----- PAGE EXCERPT -----
In an effort to speed up the decision, San Jose recently filed a lawsuit against the league in U.S. District Court for the Northern District of California alleging, among other things, that by failing to make a decision MLB is “tortuously interfering with a contractual relationship” between San Jose and the A’s and is violating federal antitrust laws. Not surprisingly, MLB doesn’t think the lawsuit will be successful. Rob Manfred, MLB’s executive vice president for economics and league affairs, called the lawsuit “an unfounded attack on the fundamental structures of a professional sports league” and said “…the city has resorted to litigation that has no basis in law or in fact.”
Manfred was clearly upset, no doubt reflecting the feelings of Selig and other owners. Regardless of the ultimate legal merits of San Jose’s suit, if it gets to the discovery stage, MLB may be required to produce documents and disclose information related to its inner legal and financial workings that no outsider has ever seen. MLB would no doubt prefer to keep it that way.
While reasonable minds can differ — San Jose is being represented, reportedly at no charge, by the law firm of Cotchett, Pitre & McCarthy, LLP of Burlingame, California, so they obviously believe there is some merit to the city’s claims — in this view, Manfred’s comments weren’t far off the mark. An analysis of the city’s legal claims suggests they have an almost insurmountable burden in this case. In order to prove the claim of tortious interference with a contractual relationship, the city must first prove the existence of a contract. The only known contract between San Jose and the A’s is an option — for which the A’s are paying $25,000 per year – to purchase land upon which the parties “anticipate” — no contractual obligation exists – the team will build a ballpark. That hardly seems like a sufficient contract to overcome the city’s first hurdle.
The antitrust argument does have merit — sort of. But before San Jose can prevail on its claim that MLB is engaged in anti-competitive practices by preventing the A’s from moving to their city, they must prove they have “standing” to sue. While it’s clear the A’s have such standing, it’s much less clear that San Jose does. For arguments sake, let’s assume they do. Based on “independent studies” the city is claiming prospective economic damages of $1.8 billion consisting of direct and indirect revenues. Those damages are entirely speculative and history suggests they will be virtually impossible to prove in a court of law.
There’s no doubt the A’s are damaged by the refusal of MLB to grant them permission to move. Their home ballpark is in an unattractive location and is nothing short of a dump, thereby preventing the team from maximizing revenues. In addition, it’s a health hazard. During a recent home game against the Seattle Mariners, the pipes backed up, discharging raw sewage into both clubhouses. Furthermore, no one can dispute the attractiveness of the San Jose market as compared to Oakland. A move south would provide revenue streams that are unimaginable in Oakland and would surely allow the A’s to become a contributor under MLB’s revenue sharing model, rather than a recipient. Despite that, don’t expect the A’s to join San Jose’s lawsuit anytime soon. As a condition of league membership, every team must forfeit their right to sue MLB.
----- EXCERPTED RECORDS -----
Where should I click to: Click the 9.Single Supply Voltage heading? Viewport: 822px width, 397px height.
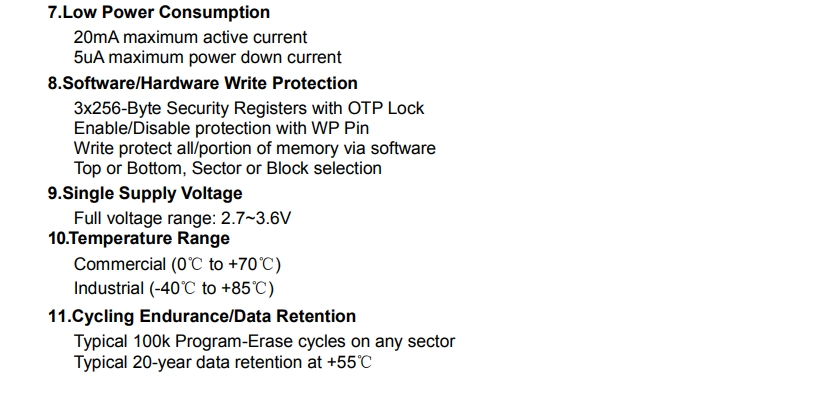145,194
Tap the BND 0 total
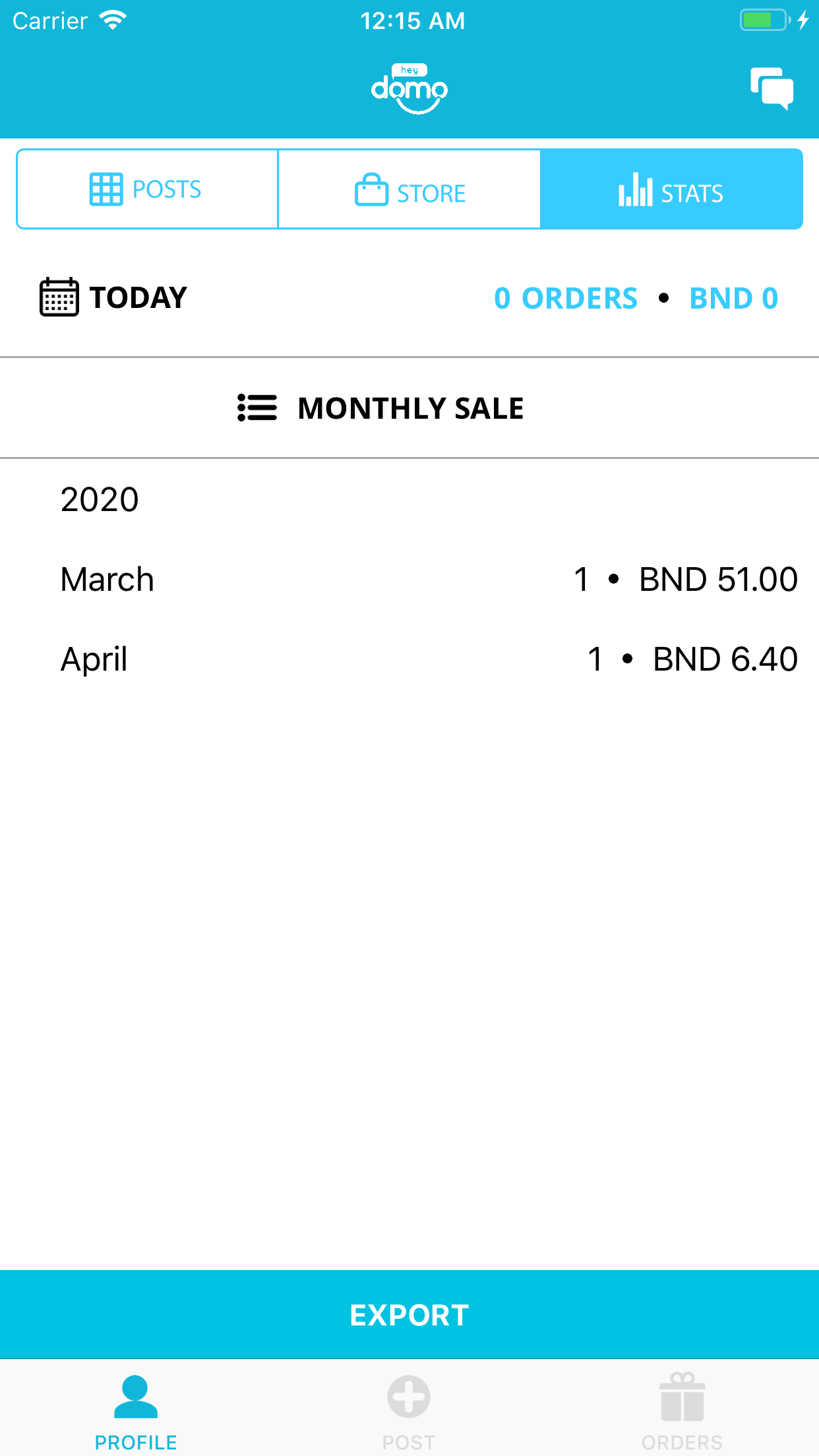The height and width of the screenshot is (1456, 819). click(x=734, y=298)
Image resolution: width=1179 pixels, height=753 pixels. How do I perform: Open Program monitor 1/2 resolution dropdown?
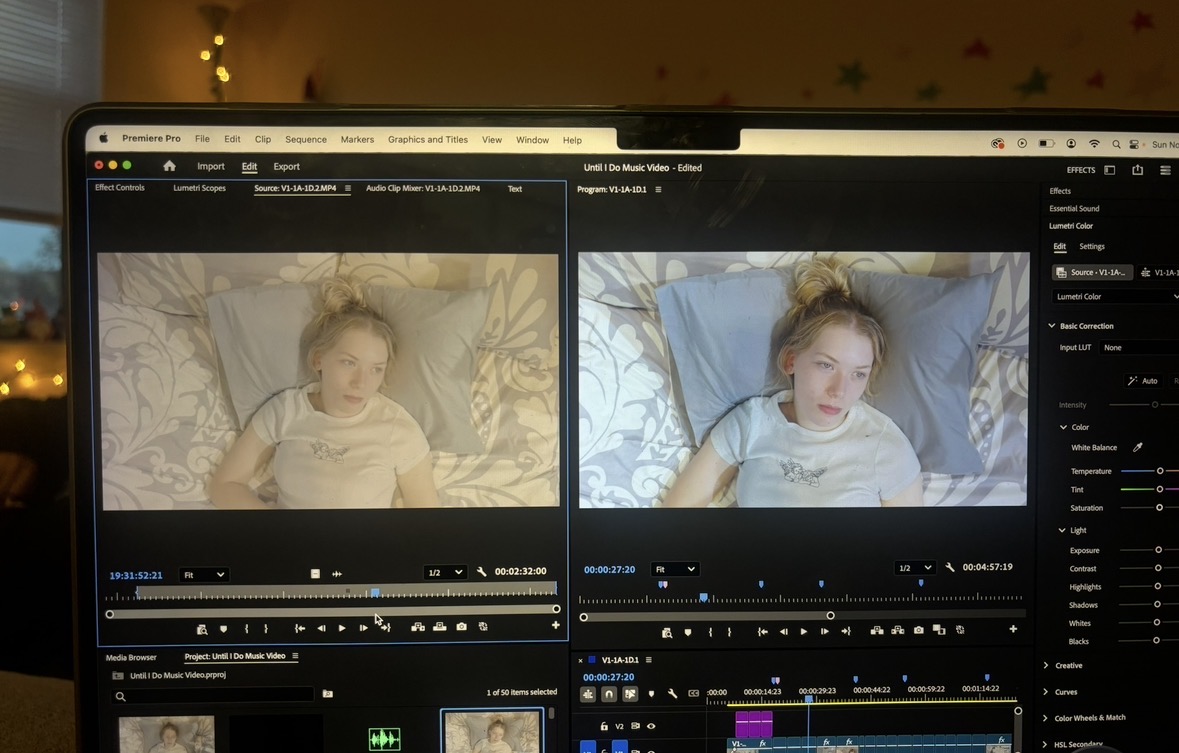point(914,568)
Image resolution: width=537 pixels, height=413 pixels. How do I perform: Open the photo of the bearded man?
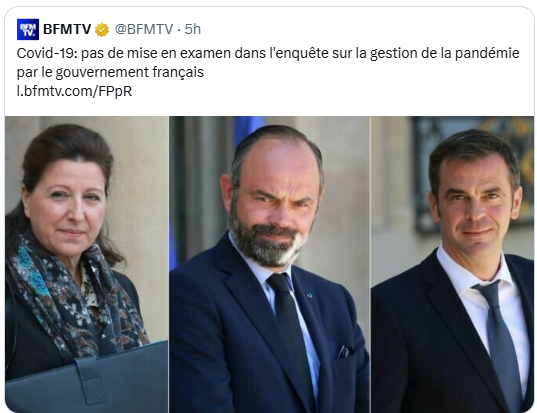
-----
▶ _EXERCISE SET_:
1. Answer these questions using the article on San Jose's lawsuit against MLB:
(a) In which court did San Jose file its lawsuit?
(b) How much do the A's pay each year for their land option with San Jose?
(c) What total in prospective economic damages is the city claiming?
2. Carry on the article about San Jose's lawsuit against MLB, picking up after its final sentence.

▶ _TASK RESPONSES_:
1.
(a) The U.S. District Court for the Northern District of California.
(b) $25,000 per year.
(c) $1.8 billion.

2.
If MLB was concerned about the physical well-being of the players and the financial health of the A’s, the decision to allow the team to move would be a foregone conclusion. But under the league’s constitution and bylaws, the San Francisco Giants hold the territorial rights to the County of Santa Clara, which includes the city of San Jose. Territorial rights are one of the foundations — see Manfred’s comments – upon which professional leagues operate.
The story of how the Giants acquired the San Jose territory has become folklore which has even been perpetuated by Selig who has stated publicly that the grant of the Santa Clara territory to the Giants was never intended to be permanent. In 1990 when the Giants were in a similar situation to the A’s, Walter Haas, Oakland’s then owner, ceded Santa Clara County to the Giants with the understanding that the team would build a new facility there. After two failed referendums, the Giants elected to build a new ballpark in San Francisco. However, their claim to Santa Clara County was memorialized in the league’s constitution and bylaws.
Those “facts,” which were repeated in the complaint, are an oversimplification of how the Giants ended up with the San Jose territory. What got lost is that at the time the Giants were considering moving to Santa Clara, neither the Giants nor the A’s claimed the territory and neither team mined it for sponsorships and fans. The A’s were asked if they objected if the Giants claimed the territory and Haas said no. Now, any move by the A’s to San Jose requires either the consent of the San Francisco Giants or the vote of 75% of the teams in the league, neither of which will be forthcoming anytime soon.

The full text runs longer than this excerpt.